Top 10 Weekly Share Price Movement
Update on Multiples
SaaS businesses are generally valued on a multiple of their revenue - in most cases the projected revenue for the next 12 months. Revenue multiples are a shorthand valuation framework. Given most software companies are not profitable, or not generating meaningful FCF, it’s the only metric to compare the entire industry against. Even a DCF is riddled with long term assumptions. The promise of SaaS is that growth in the early years leads to profits in the mature years. Multiples shown below are calculated by taking the Enterprise Value (market cap + debt - cash) / NTM revenue.
Overall Stats:
Overall Median: 6.1x
Top 5 Median: 18.5x
10Y: 4.6%
Bucketed by Growth. In the buckets below I consider high growth >27% projected NTM growth (I had to update this, as there’s only 1 company projected to grow >30% after this quarter’s earnings), mid growth 15%-27% and low growth <15%
High Growth Median: 10.0x
Mid Growth Median: 10.7x
Low Growth Median: 4.5x
EV / NTM Rev / NTM Growth
The below chart shows the EV / NTM revenue multiple divided by NTM consensus growth expectations. So a company trading at 20x NTM revenue that is projected to grow 100% would be trading at 0.2x. The goal of this graph is to show how relatively cheap / expensive each stock is relative to their growth expectations
EV / NTM FCF
The line chart shows the median of all companies with a FCF multiple >0x and <100x. I created this subset to show companies where FCF is a relevant valuation metric.
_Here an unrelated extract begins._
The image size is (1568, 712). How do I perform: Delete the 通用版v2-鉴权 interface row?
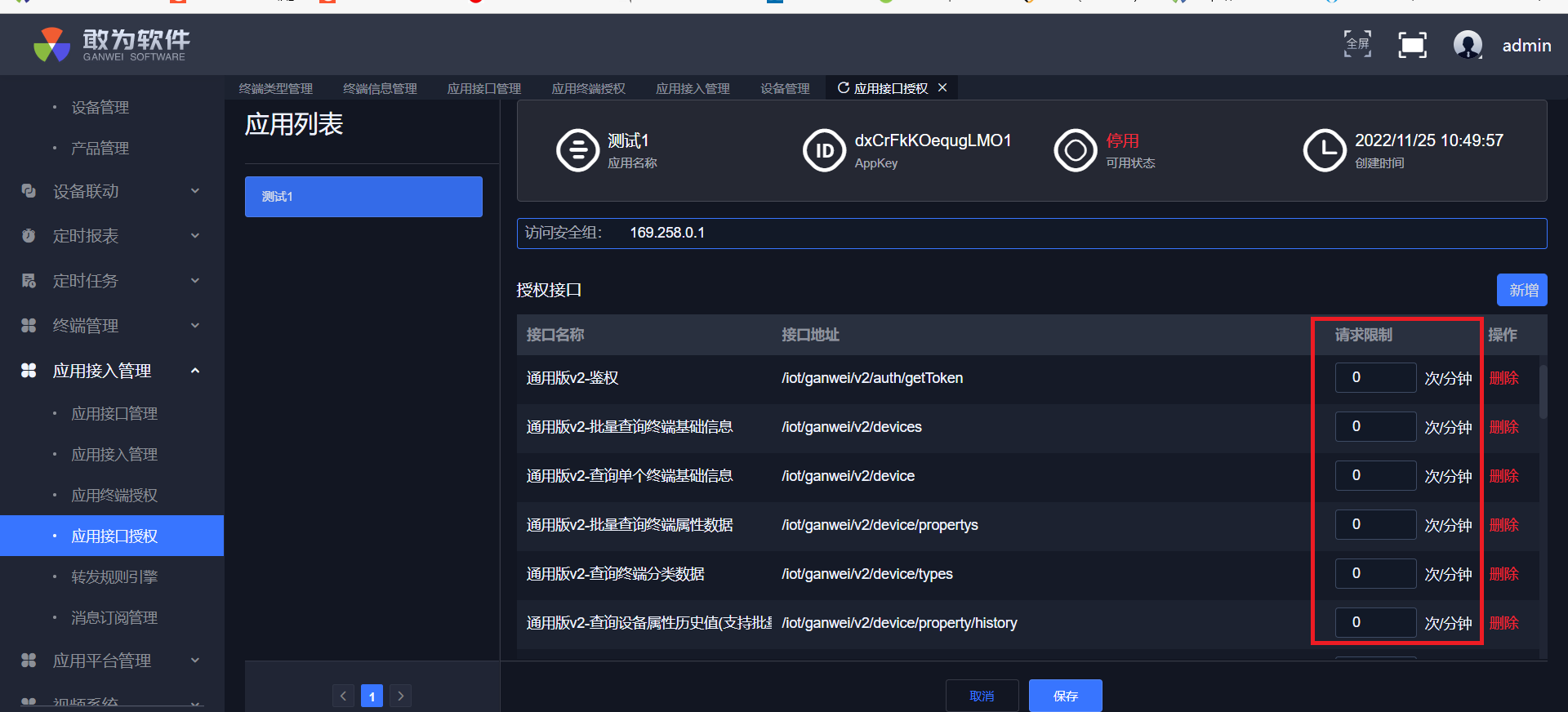(x=1503, y=378)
Companies with negative NTM FCF are not listed on the chart
Scatter Plot of EV / NTM Rev Multiple vs NTM Rev Growth
How correlated is growth to valuation multiple?
Operating Metrics
Median NTM growth rate: 12%
Median LTM growth rate: 14%
Median Gross Margin: 76%
Median Operating Margin (7%)
Median FCF Margin: 16%
Median Net Retention: 109%
Median CAC Payback: 37 months
Median S&M % Revenue: 40%
Median R&D % Revenue: 25%
Median G&A % Revenue: 17%
Comps Output
Rule of 40 shows rev growth + FCF margin (both LTM and NTM for growth + margins). FCF calculated as Cash Flow from Operations - Capital Expenditures
GM Adjusted Payback is calculated as: (Previous Q S&M) / (Net New ARR in Q x Gross Margin) x 12 . It shows the number of months it takes for a SaaS business to payback their fully burdened CAC on a gross profit basis. Most public companies don’t report net new ARR, so I’m taking an implied ARR metric (quarterly subscription revenue x 4). Net new ARR is simply the ARR of the current quarter, minus the ARR of the previous quarter. Companies that do not disclose subscription rev have been left out of the analysis and are listed as NA.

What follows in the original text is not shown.